The normal caveats apply: Polls are only snapshots—and are often blurry. And while the political world has already pivoted to general election mode, it may be too early for much of the general electorate to have tuned in: “The reality is that many voters are not paying close attention to the election and have not started making up their minds,” as Democratic pollster Geoff Garin put it to the Guardian.
Meanwhile, Trump, whose presidency was a deluge of chaos and disaster, is running on an even more authoritarian agenda this time around, is currently on trial for allegedly falsifying business records for political gain, and is acting somehow even more bizarrely and unbalanced than before.

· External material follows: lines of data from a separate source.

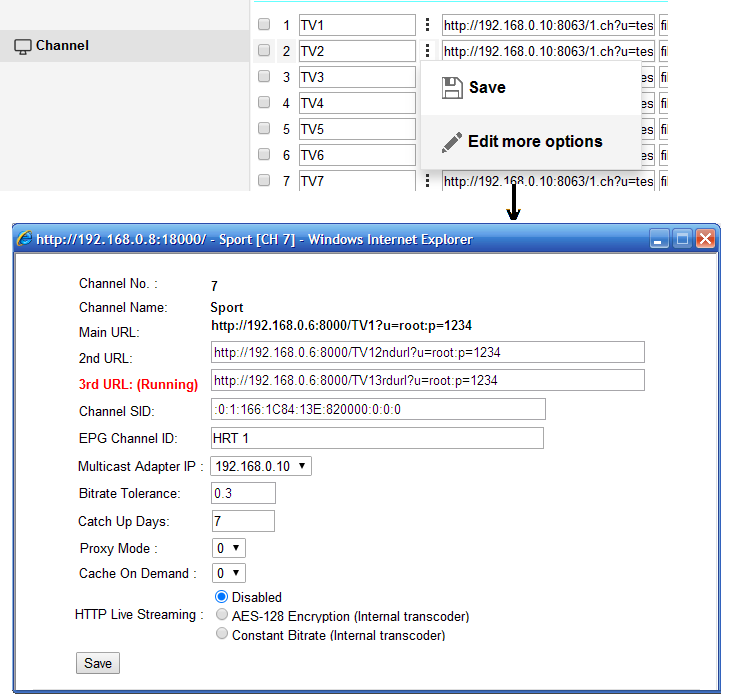Open the Cache On Demand dropdown
Screen dimensions: 736x697
(x=228, y=573)
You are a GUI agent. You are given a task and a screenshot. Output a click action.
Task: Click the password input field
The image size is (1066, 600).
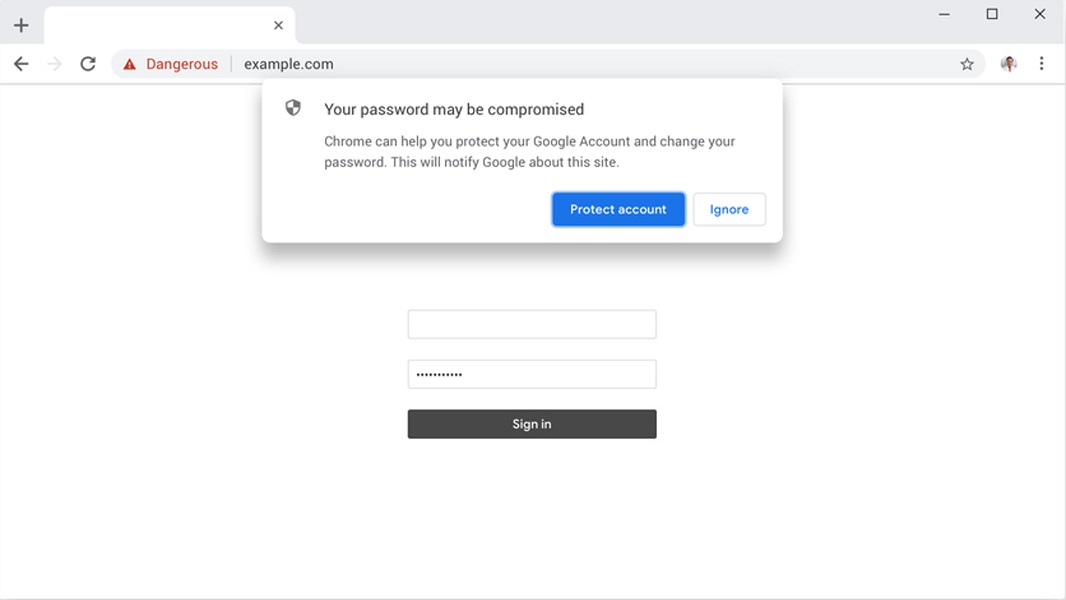click(532, 374)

So, the concern, of course, is that all this work Biden is doing—both on the campaign trail and in the Oval Office, where he has notched a number of significant policy accomplishments that have eluded his predecessors—hasn’t seemed to be reflected at this point in polls.

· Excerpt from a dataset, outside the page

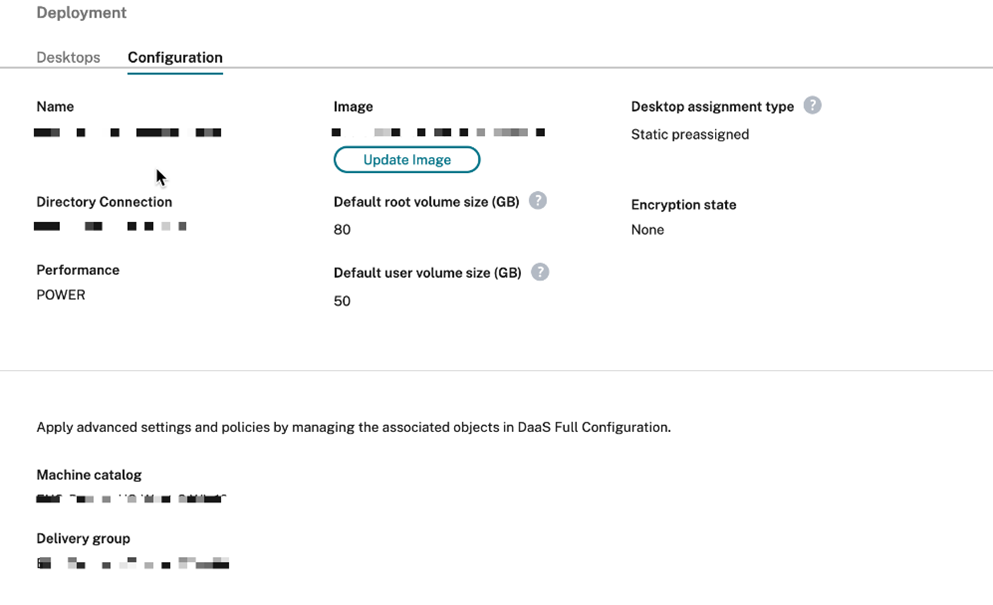The width and height of the screenshot is (993, 605).
Task: Click the Image thumbnail name
Action: (x=437, y=131)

Some of this seems to reflect the anger among segments of the Democratic coalition over Biden’s handling of the Israel-Hamas War. But the new polling also suggests that some dissatisfaction may run deeper than a single policy dispute with the president: Though a majority in the Times’ polling still said they preferred a candidate who would “bring politics in Washington back to normal,” an even larger majority—close to 70 percent of respondents—said the country’s economic and political systems needed major reform or even to be “torn down entirely.” To an electorate looking for a wrecking ball, Trump’s chaos and nascent authoritarianism may seem like an asset.

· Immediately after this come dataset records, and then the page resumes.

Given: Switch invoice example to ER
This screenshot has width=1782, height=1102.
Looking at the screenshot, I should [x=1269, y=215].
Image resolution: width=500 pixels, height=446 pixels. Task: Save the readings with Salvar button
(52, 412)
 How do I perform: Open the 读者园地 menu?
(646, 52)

Is that really the electorate, though? Biden subscribes to a more optimistic view—that the public is too decent and normal to elect Trump again and that his strong primary performances compared with Trump mean more than some imperfect polls. “I know a lot of people like to look at the polls,” the president said at a campaign function in Washington state on Saturday. “But I look at the actual votes.”